#### WHAT TO DO:
All lines of the entries with "computer" in them must be listed.

=== Begin Enclosure ===

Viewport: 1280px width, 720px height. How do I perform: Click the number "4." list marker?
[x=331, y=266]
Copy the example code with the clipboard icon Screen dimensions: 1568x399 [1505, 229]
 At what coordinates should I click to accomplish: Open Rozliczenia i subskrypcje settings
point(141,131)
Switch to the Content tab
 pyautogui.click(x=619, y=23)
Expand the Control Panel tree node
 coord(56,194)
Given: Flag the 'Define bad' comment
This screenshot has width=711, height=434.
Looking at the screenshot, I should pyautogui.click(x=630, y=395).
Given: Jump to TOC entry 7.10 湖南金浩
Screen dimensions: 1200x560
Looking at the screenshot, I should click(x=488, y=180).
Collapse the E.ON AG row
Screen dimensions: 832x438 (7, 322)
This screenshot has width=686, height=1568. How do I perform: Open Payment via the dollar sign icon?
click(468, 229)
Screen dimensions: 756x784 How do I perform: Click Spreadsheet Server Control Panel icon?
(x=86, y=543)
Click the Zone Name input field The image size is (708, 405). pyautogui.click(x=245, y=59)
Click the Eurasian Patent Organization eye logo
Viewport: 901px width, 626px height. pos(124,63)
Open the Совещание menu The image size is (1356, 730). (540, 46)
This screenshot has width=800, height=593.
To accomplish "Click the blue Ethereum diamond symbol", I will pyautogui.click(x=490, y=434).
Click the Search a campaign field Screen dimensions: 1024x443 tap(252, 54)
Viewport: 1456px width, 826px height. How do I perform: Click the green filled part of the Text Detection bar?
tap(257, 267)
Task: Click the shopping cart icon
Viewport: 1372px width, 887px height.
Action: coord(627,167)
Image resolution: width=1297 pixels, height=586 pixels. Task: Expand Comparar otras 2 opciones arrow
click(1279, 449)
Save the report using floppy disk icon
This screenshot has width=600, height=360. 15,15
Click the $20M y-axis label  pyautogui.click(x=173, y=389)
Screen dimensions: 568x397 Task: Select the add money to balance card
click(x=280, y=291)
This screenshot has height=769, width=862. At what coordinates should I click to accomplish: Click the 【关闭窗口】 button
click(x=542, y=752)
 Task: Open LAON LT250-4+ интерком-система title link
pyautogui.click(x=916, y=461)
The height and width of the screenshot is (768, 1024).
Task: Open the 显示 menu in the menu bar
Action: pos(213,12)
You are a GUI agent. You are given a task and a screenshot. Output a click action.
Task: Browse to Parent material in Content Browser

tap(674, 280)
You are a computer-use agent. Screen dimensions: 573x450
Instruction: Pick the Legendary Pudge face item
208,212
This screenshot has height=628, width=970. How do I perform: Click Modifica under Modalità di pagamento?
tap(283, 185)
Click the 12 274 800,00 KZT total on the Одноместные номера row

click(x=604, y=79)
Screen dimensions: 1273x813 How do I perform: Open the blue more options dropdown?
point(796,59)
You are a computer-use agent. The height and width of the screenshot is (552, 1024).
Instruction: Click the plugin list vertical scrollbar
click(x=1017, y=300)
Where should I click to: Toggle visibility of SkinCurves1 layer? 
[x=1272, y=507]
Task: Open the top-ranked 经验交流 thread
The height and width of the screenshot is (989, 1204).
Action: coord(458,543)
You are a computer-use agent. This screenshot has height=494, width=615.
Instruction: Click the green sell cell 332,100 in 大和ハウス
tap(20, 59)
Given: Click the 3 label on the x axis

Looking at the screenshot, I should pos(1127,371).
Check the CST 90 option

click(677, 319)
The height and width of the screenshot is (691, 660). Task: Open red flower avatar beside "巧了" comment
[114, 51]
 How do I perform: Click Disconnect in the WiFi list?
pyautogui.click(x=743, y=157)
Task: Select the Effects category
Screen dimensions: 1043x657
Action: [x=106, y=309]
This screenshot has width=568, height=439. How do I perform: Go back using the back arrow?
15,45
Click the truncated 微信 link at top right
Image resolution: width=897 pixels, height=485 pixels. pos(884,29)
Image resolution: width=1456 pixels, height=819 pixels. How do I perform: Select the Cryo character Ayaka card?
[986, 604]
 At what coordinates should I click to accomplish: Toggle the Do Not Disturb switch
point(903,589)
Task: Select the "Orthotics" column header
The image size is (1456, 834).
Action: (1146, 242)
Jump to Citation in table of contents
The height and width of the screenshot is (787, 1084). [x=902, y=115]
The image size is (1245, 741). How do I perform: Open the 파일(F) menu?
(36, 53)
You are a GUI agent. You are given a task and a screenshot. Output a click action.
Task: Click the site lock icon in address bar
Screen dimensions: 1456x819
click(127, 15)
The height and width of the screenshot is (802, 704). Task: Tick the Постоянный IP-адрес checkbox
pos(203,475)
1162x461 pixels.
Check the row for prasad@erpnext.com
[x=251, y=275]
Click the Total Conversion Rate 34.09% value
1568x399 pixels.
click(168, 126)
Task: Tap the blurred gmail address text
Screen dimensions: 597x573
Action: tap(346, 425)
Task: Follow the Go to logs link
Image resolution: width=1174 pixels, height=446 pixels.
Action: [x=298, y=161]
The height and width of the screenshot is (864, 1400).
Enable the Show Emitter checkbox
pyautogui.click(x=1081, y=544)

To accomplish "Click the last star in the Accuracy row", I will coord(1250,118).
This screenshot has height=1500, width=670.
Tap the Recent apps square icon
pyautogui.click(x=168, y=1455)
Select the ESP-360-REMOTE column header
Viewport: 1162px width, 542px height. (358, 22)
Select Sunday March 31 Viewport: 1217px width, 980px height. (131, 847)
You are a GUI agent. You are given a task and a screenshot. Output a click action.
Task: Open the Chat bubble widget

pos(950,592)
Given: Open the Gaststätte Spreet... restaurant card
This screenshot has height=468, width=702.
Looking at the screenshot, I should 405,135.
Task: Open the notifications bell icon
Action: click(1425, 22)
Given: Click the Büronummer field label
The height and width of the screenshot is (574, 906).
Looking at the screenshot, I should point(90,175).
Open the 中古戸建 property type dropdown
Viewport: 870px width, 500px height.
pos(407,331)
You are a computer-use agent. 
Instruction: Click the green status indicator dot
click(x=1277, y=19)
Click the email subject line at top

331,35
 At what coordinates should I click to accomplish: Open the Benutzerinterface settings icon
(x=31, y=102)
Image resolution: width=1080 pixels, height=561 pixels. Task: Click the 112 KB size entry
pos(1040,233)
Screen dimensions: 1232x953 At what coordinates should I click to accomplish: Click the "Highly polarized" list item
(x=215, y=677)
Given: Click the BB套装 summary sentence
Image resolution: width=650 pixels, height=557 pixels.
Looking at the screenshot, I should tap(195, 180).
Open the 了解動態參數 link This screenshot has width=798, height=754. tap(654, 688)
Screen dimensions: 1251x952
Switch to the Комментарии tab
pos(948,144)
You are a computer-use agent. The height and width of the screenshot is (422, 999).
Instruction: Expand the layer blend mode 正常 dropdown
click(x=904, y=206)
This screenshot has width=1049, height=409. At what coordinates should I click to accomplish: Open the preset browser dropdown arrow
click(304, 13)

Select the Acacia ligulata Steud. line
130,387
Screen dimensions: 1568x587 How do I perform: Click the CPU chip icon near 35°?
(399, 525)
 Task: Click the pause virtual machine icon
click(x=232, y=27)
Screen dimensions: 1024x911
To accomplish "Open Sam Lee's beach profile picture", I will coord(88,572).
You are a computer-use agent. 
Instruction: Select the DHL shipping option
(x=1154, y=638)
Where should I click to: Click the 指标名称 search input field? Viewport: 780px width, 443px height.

=== End Enclosure ===

#### THE ANSWER:
You are a computer-use agent. Screen dimensions: 573x450
You are a computer-use agent. The height and width of the screenshot is (552, 1024).
You are a computer-use agent. This screenshot has height=494, width=615.
You are a computer-use agent. 
You are a computer-use agent. The height and width of the screenshot is (422, 999).
You are a computer-use agent. 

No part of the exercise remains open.